I don't know if this is possible and what sort of things I need to look into, and was hoping one of you could help me out. Basically I have a URL, for instance http://www.mysite.com/yeah.php and on this page, is a list of URLS/page text. I need to setup something so it will go through the source of the page and grab all the URL's containing a term such as 'pageno=' Then grab all these URL's and then spit them out in a list? What sort of things would I need to look at on php.net to accomplish this? Cheers in advance.
File handling functions or cURL. This usually does the job: $html = file_get_contents('http://site.com/page'); PHP: As for getting the URLs from the HTML that the above function returns, look up regex pattern matching. Something like: preg_match_all("~http://site.com/\?pageno=\d+~", $html, $m); PHP:
If I do that, then say "echo $m;" the file just says "Array" Should It just display every result it finds?

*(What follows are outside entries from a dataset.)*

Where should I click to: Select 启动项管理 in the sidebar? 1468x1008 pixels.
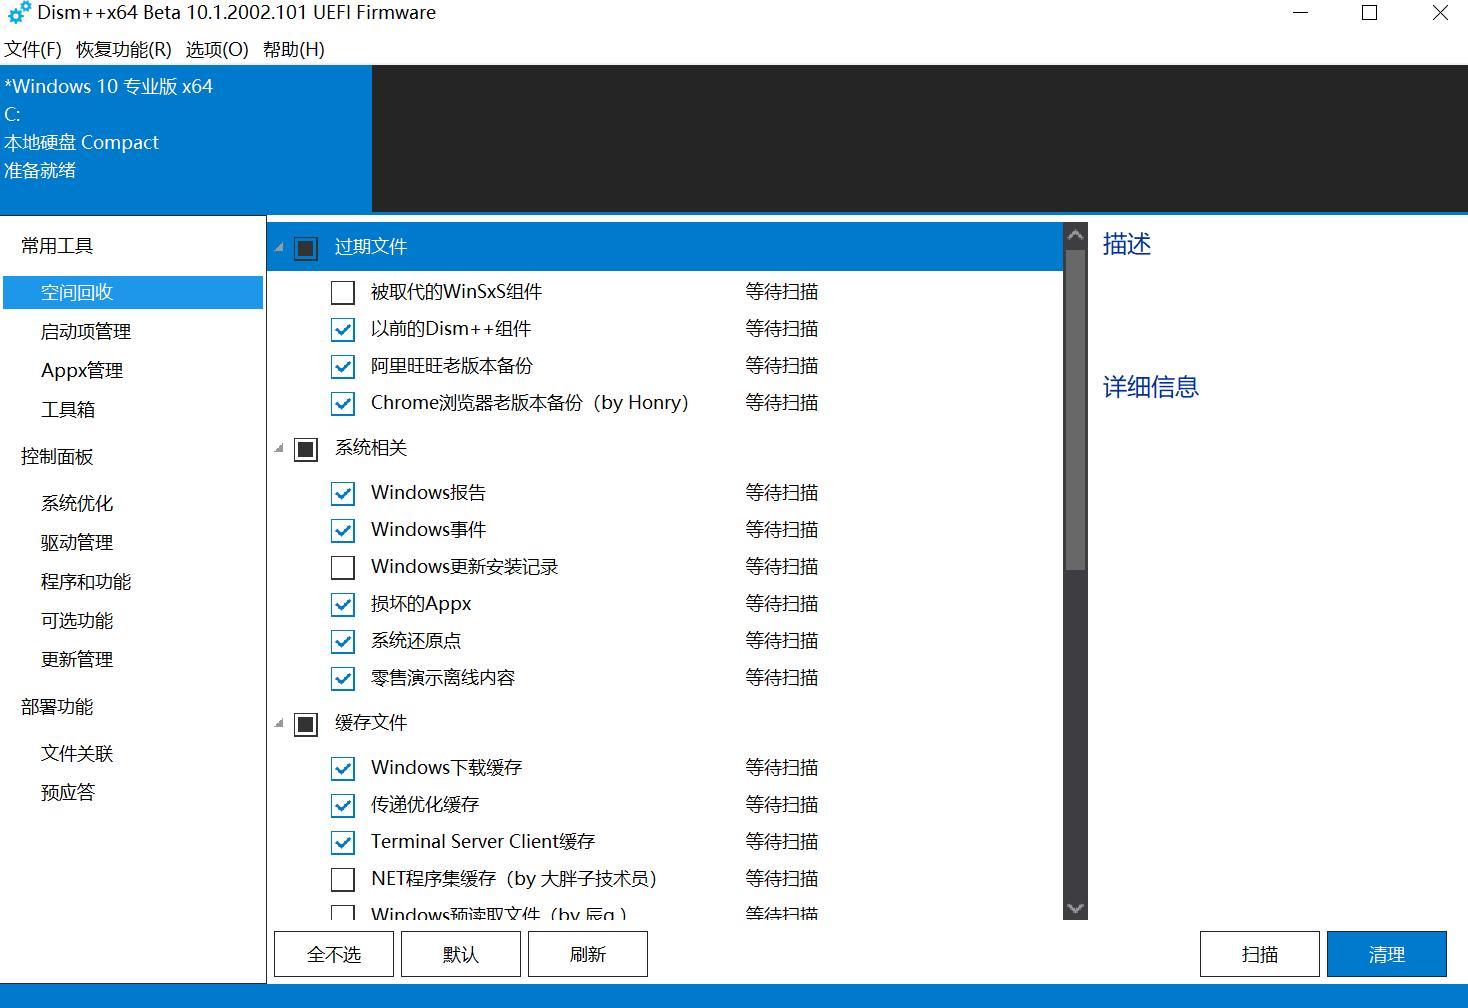point(84,331)
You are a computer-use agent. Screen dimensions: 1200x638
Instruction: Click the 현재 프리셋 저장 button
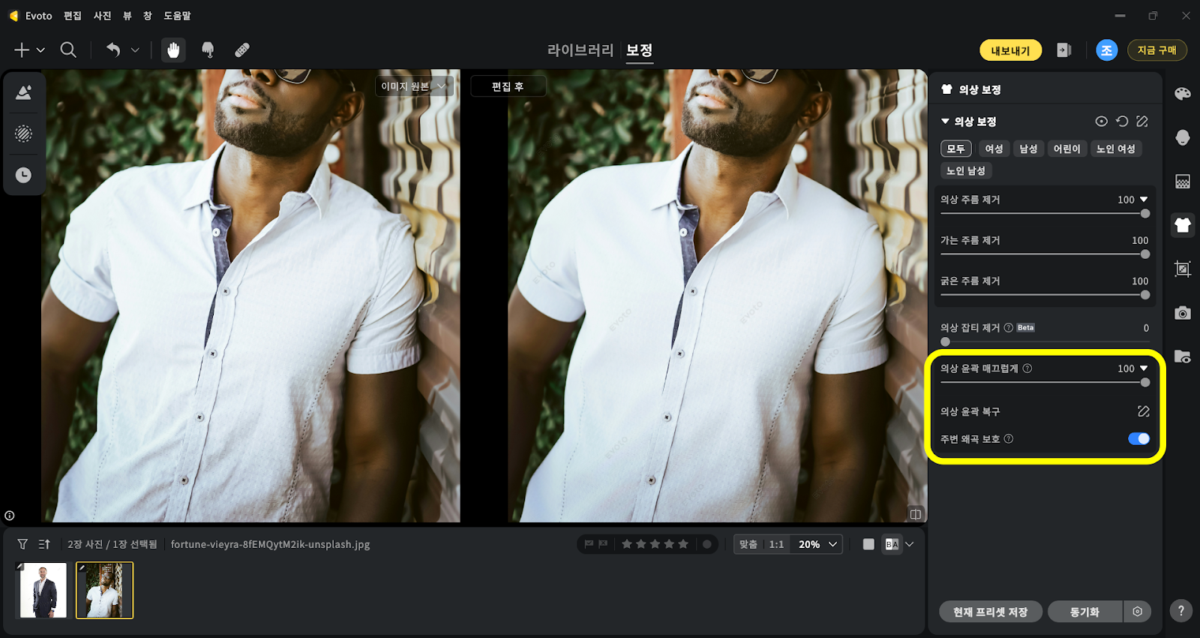coord(991,611)
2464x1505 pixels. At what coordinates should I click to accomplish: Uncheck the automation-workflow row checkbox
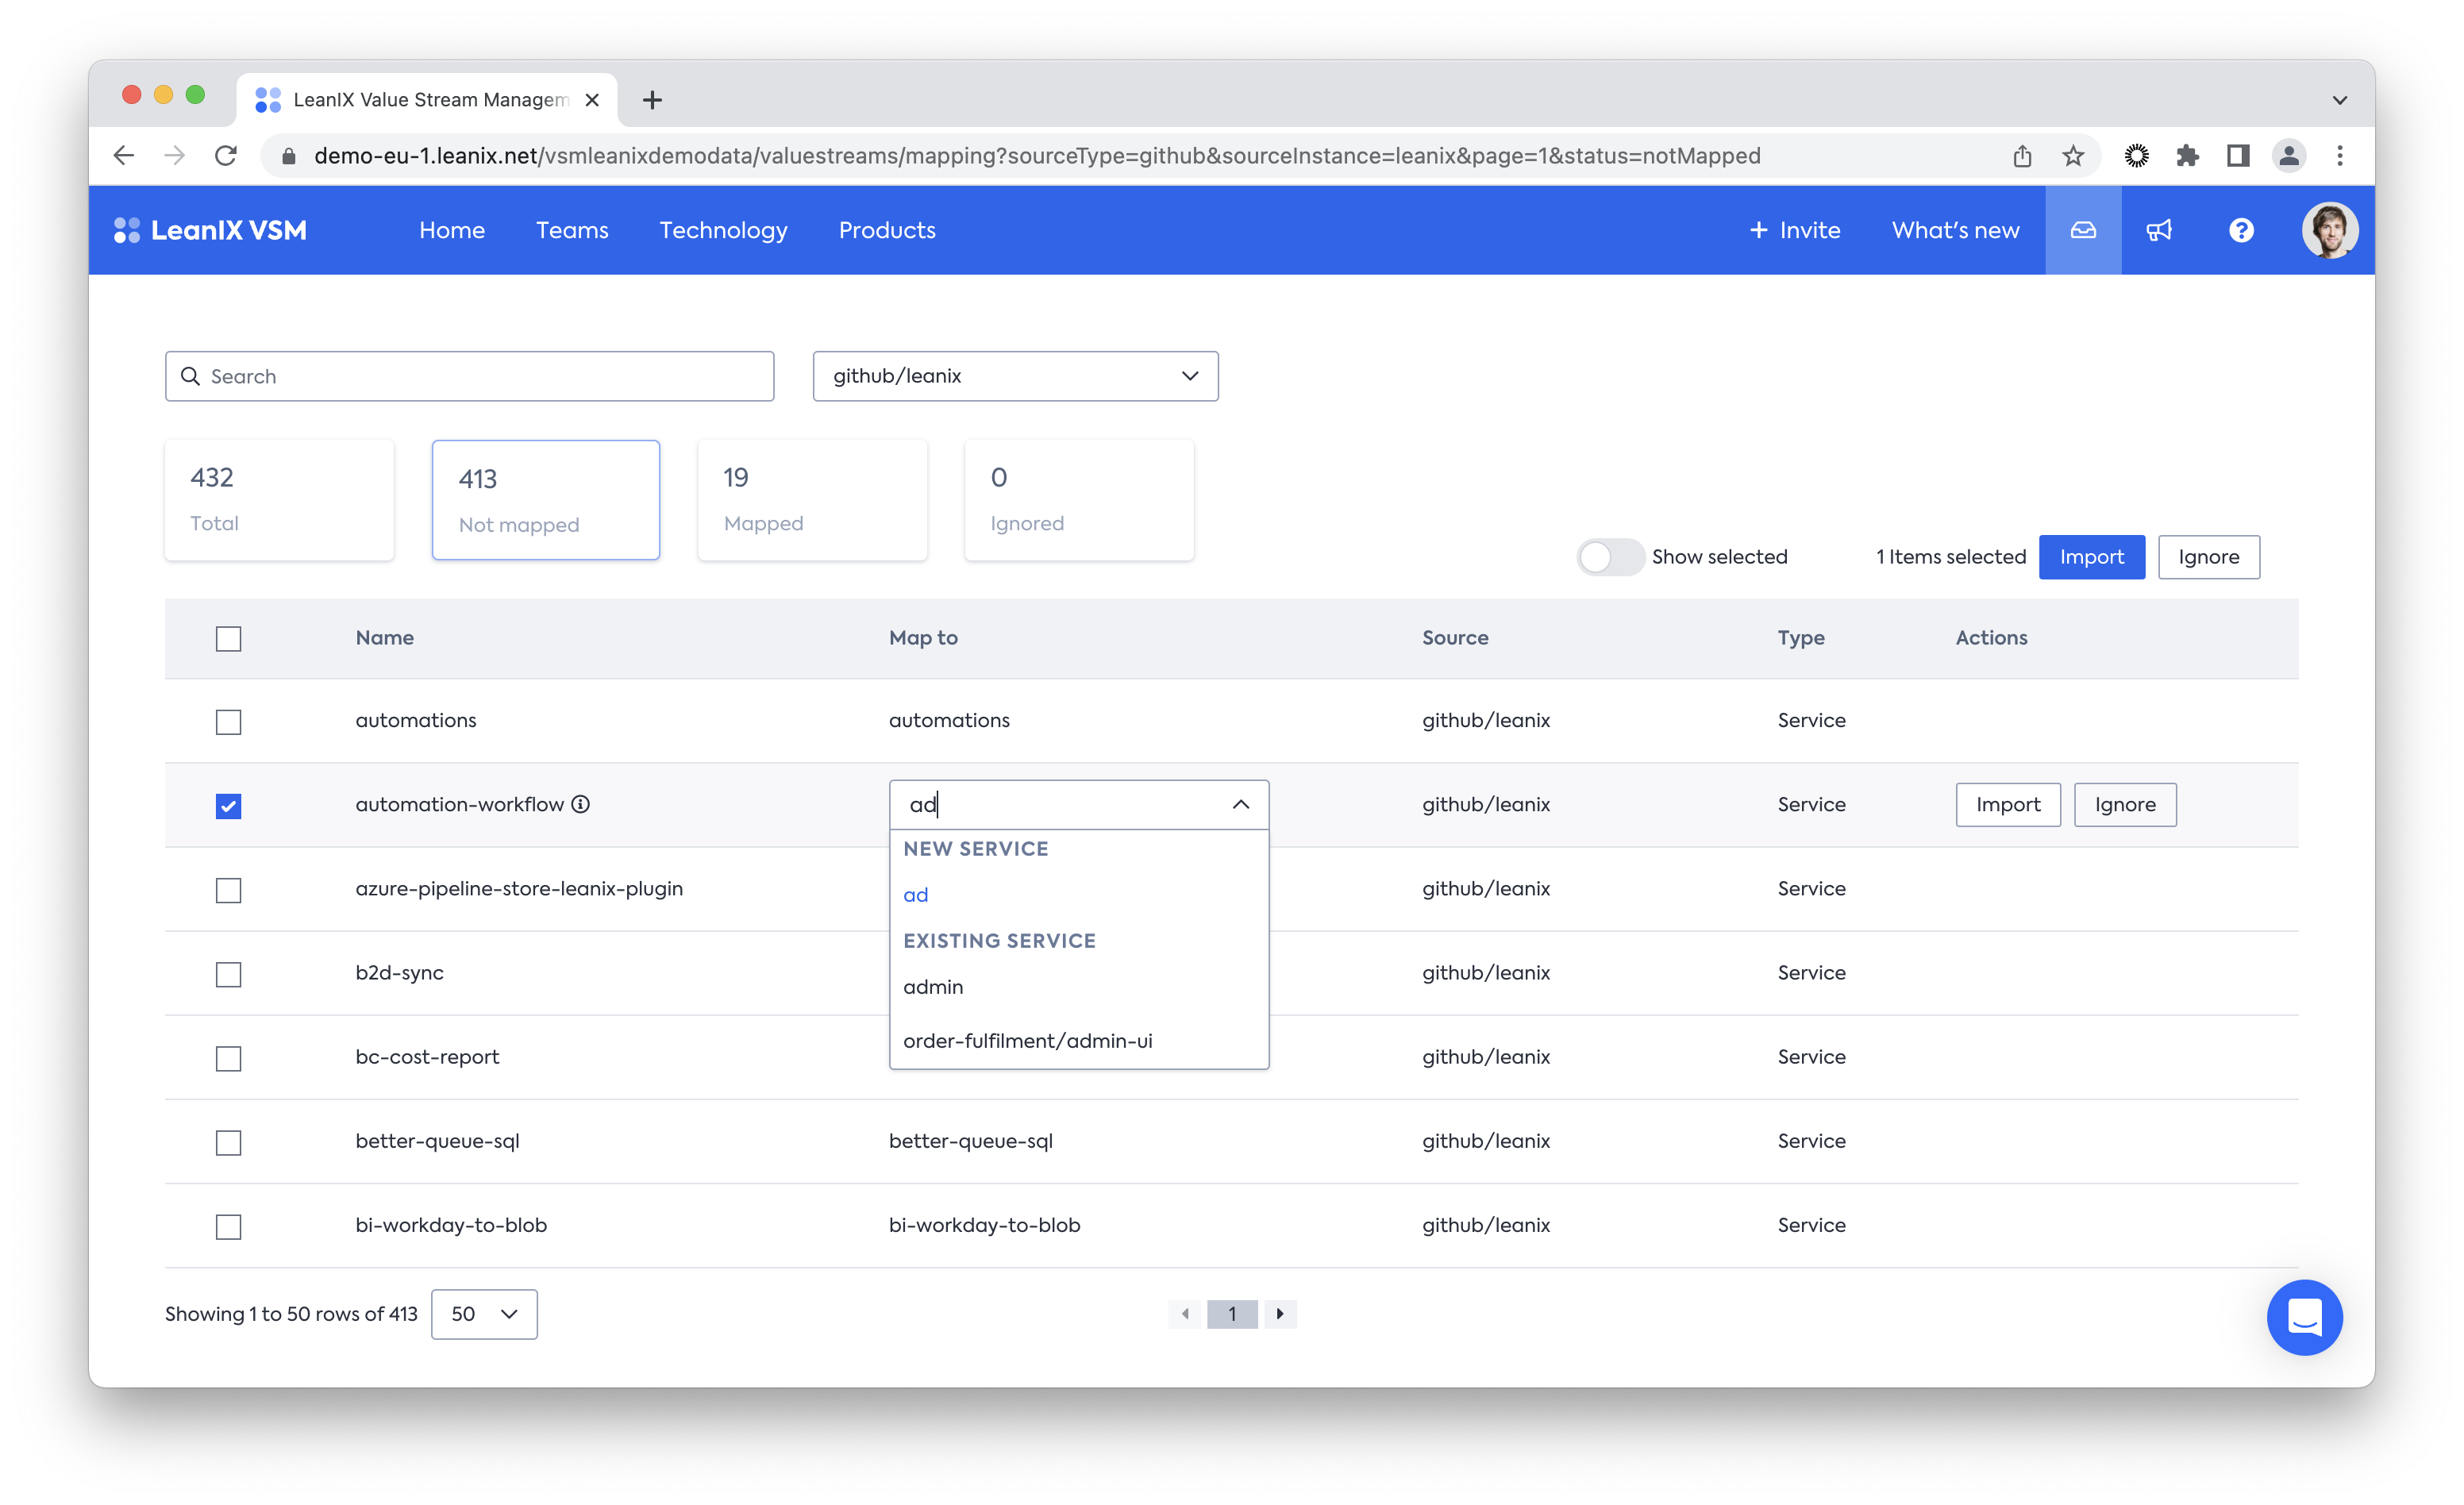(228, 805)

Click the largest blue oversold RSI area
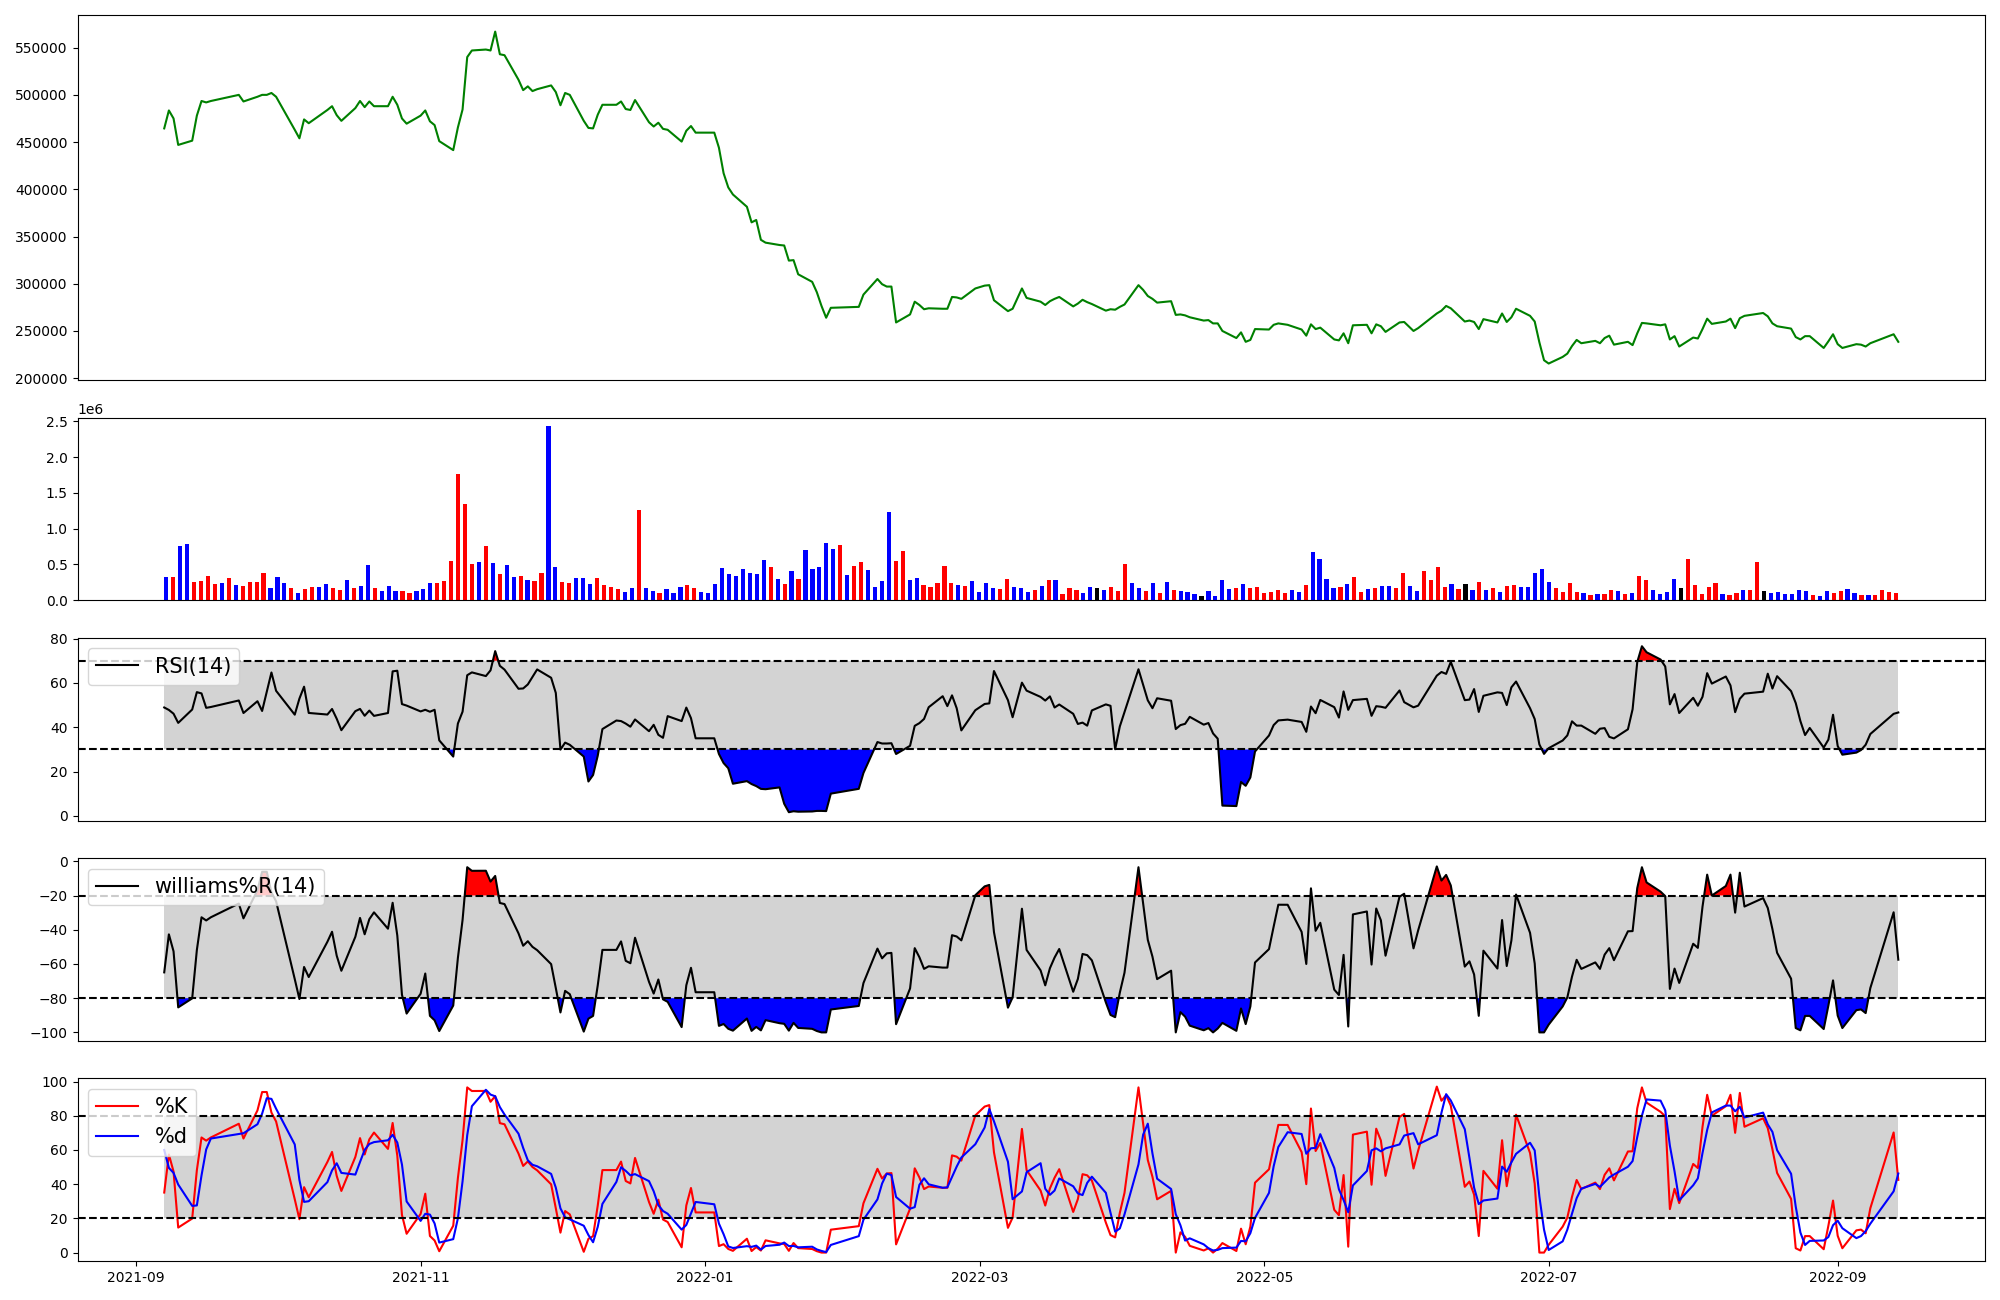pos(800,775)
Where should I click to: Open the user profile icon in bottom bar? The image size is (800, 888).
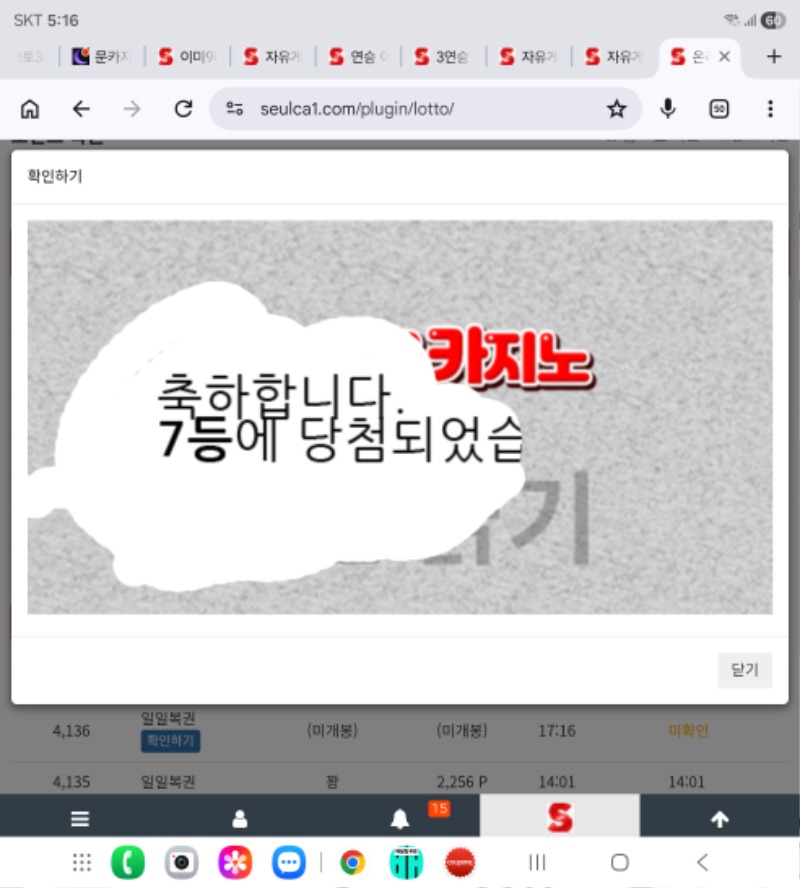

Ok I worked that part out, print_r($m); I'll see how i go from here. Thanks a tonne mate! I will post when I have my project completed
Gah, How do I get rid of all the Array ( [0] => Array ( [0] => stuff, and just echo each results on its own with a <br /> after it?
how about this one $html = file_get_contents('http://site.com/page'); $lines = explode("\n", $html); foreach ($lines as $line) if (strpos($line, 'pageno=') !== FALSE) echo $line.'<br/>'; PHP:
Thanks! That's like perfect, but I see it echos all the other HTML on the URL line of the page. Is there anyway to strip the URL's only, and display them out of the $lines
<? function extract_urls_from_html( $location, $inurl ) { $returns = array( ); if( ( $handle = fopen( $location, 'r' ) ) ) { while( !feof( $handle ) ) { if( preg_match( $inurl, fgets( $handle, 4096 ), $matches ) ) { $returns[ ] = $matches[1]; } } fclose( $handle ); } return $returns[1] ? $returns : false ; } $urls = extract_urls_from_html( "http://yoursite.com/yeah.php", '~href="(.*?pageno=.*?)"~' ); if( is_array( $urls ) ) { print( implode("<br />\n", $urls ) ); } ?> PHP: Something like that...... gimme a link to the page if the regex doesn't work, regex is a pretty specific thing to use, it's not normally good enough just to say a link like "pageno=" you would have to give the exact structure of the link should you not want the function to return anything else at all.